((

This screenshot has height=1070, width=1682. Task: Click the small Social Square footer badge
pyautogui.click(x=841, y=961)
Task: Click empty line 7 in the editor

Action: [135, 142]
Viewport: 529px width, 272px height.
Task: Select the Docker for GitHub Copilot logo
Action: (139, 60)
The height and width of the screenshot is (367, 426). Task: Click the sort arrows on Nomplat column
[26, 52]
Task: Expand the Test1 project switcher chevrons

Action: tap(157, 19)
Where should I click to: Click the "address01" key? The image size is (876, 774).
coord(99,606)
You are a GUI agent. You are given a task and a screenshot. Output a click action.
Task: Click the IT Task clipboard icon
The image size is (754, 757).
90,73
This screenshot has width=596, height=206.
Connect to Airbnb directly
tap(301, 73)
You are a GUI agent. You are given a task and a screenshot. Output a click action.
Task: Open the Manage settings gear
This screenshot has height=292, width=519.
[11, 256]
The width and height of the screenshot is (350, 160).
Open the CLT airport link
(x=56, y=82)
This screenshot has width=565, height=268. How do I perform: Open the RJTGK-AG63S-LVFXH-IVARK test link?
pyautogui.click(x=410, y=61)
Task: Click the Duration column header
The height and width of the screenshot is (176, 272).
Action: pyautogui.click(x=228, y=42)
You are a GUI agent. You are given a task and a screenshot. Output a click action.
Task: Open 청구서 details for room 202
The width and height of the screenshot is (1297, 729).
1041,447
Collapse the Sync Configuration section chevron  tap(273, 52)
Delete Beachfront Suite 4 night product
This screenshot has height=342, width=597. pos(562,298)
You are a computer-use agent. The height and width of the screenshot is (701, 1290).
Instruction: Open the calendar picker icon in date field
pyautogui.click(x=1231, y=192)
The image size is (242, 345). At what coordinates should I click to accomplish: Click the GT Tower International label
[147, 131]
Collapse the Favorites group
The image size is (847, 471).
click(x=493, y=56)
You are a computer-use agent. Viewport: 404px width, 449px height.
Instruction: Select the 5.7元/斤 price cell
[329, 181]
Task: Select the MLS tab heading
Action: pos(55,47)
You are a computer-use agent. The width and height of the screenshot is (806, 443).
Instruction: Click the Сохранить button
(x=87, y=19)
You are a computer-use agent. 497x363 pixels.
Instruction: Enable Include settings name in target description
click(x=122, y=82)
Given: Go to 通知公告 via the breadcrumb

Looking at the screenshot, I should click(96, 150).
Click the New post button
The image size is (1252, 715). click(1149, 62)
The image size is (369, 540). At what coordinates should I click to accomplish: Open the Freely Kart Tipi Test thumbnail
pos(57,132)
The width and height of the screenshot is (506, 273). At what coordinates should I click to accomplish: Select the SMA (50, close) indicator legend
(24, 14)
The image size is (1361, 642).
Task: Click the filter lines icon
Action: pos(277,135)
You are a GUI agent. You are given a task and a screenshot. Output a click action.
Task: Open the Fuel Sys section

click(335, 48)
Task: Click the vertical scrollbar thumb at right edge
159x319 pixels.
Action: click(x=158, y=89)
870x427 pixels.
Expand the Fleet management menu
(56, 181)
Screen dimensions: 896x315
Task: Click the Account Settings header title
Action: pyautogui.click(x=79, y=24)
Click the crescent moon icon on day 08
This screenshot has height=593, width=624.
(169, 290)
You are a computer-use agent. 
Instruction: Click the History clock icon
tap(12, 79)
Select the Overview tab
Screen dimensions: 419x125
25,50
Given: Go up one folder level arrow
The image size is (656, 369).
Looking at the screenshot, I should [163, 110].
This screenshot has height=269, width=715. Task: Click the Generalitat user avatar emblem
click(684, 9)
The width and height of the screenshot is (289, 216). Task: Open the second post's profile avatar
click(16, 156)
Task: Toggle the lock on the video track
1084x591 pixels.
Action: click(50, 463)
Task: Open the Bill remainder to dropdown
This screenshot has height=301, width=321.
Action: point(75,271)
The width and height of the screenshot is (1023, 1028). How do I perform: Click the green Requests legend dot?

))

### Description of the task
Please render every line of the material above as a Markdown table with the columns Row and Line, numbering the rows and omitting blank lines.

### Written response
| Row | Line |
|---|---|
| 1 | This screenshot has height=1070, width=1682. Task: Click the small Social Square footer badge |
| 2 | pyautogui.click(x=841, y=961) |
| 3 | Task: Click empty line 7 in the editor |
| 4 | Action: [135, 142] |
| 5 | Viewport: 529px width, 272px height. |
| 6 | Task: Select the Docker for GitHub Copilot logo |
| 7 | Action: (139, 60) |
| 8 | The height and width of the screenshot is (367, 426). Task: Click the sort arrows on Nomplat column |
| 9 | [26, 52] |
| 10 | Task: Expand the Test1 project switcher chevrons |
| 11 | Action: tap(157, 19) |
| 12 | Where should I click to: Click the "address01" key? The image size is (876, 774). |
| 13 | coord(99,606) |
| 14 | You are a GUI agent. You are given a task and a screenshot. Output a click action. |
| 15 | Task: Click the IT Task clipboard icon |
| 16 | The image size is (754, 757). |
| 17 | 90,73 |
| 18 | This screenshot has width=596, height=206. |
| 19 | Connect to Airbnb directly |
| 20 | tap(301, 73) |
| 21 | You are a GUI agent. You are given a task and a screenshot. Output a click action. |
| 22 | Task: Open the Manage settings gear |
| 23 | This screenshot has height=292, width=519. |
| 24 | [11, 256] |
| 25 | The width and height of the screenshot is (350, 160). |
| 26 | Open the CLT airport link |
| 27 | (x=56, y=82) |
| 28 | This screenshot has width=565, height=268. How do I perform: Open the RJTGK-AG63S-LVFXH-IVARK test link? |
| 29 | pyautogui.click(x=410, y=61) |
| 30 | Task: Click the Duration column header |
| 31 | The height and width of the screenshot is (176, 272). |
| 32 | Action: pyautogui.click(x=228, y=42) |
| 33 | You are a GUI agent. You are given a task and a screenshot. Output a click action. |
| 34 | Task: Open 청구서 details for room 202 |
| 35 | The width and height of the screenshot is (1297, 729). |
| 36 | 1041,447 |
| 37 | Collapse the Sync Configuration section chevron  tap(273, 52) |
| 38 | Delete Beachfront Suite 4 night product |
| 39 | This screenshot has height=342, width=597. pos(562,298) |
| 40 | You are a computer-use agent. The height and width of the screenshot is (701, 1290). |
| 41 | Instruction: Open the calendar picker icon in date field |
| 42 | pyautogui.click(x=1231, y=192) |
| 43 | The image size is (242, 345). At what coordinates should I click to accomplish: Click the GT Tower International label |
| 44 | [147, 131] |
| 45 | Collapse the Favorites group |
| 46 | The image size is (847, 471). |
| 47 | click(x=493, y=56) |
| 48 | You are a computer-use agent. Viewport: 404px width, 449px height. |
| 49 | Instruction: Select the 5.7元/斤 price cell |
| 50 | [329, 181] |
| 51 | Task: Select the MLS tab heading |
| 52 | Action: pos(55,47) |
| 53 | You are a computer-use agent. The width and height of the screenshot is (806, 443). |
| 54 | Instruction: Click the Сохранить button |
| 55 | (x=87, y=19) |
| 56 | You are a computer-use agent. 497x363 pixels. |
| 57 | Instruction: Enable Include settings name in target description |
| 58 | click(x=122, y=82) |
| 59 | Given: Go to 通知公告 via the breadcrumb |
| 60 | Looking at the screenshot, I should click(96, 150). |
| 61 | Click the New post button |
| 62 | The image size is (1252, 715). click(1149, 62) |
| 63 | The image size is (369, 540). At what coordinates should I click to accomplish: Open the Freely Kart Tipi Test thumbnail |
| 64 | pos(57,132) |
| 65 | The width and height of the screenshot is (506, 273). At what coordinates should I click to accomplish: Select the SMA (50, close) indicator legend |
| 66 | (24, 14) |
| 67 | The image size is (1361, 642). |
| 68 | Task: Click the filter lines icon |
| 69 | Action: pos(277,135) |
| 70 | You are a GUI agent. You are given a task and a screenshot. Output a click action. |
| 71 | Task: Open the Fuel Sys section |
| 72 | click(335, 48) |
| 73 | Task: Click the vertical scrollbar thumb at right edge |
| 74 | 159x319 pixels. |
| 75 | Action: click(x=158, y=89) |
| 76 | 870x427 pixels. |
| 77 | Expand the Fleet management menu |
| 78 | (56, 181) |
| 79 | Screen dimensions: 896x315 |
| 80 | Task: Click the Account Settings header title |
| 81 | Action: pyautogui.click(x=79, y=24) |
| 82 | Click the crescent moon icon on day 08 |
| 83 | This screenshot has height=593, width=624. |
| 84 | (169, 290) |
| 85 | You are a computer-use agent.  |
| 86 | Instruction: Click the History clock icon |
| 87 | tap(12, 79) |
| 88 | Select the Overview tab |
| 89 | Screen dimensions: 419x125 |
| 90 | 25,50 |
| 91 | Given: Go up one folder level arrow |
| 92 | The image size is (656, 369). |
| 93 | Looking at the screenshot, I should [163, 110]. |
| 94 | This screenshot has height=269, width=715. Task: Click the Generalitat user avatar emblem |
| 95 | click(684, 9) |
| 96 | The width and height of the screenshot is (289, 216). Task: Open the second post's profile avatar |
| 97 | click(16, 156) |
| 98 | Task: Toggle the lock on the video track |
| 99 | 1084x591 pixels. |
| 100 | Action: click(50, 463) |
| 101 | Task: Open the Bill remainder to dropdown |
| 102 | This screenshot has height=301, width=321. |
| 103 | Action: point(75,271) |
| 104 | The width and height of the screenshot is (1023, 1028). How do I perform: Click the green Requests legend dot? |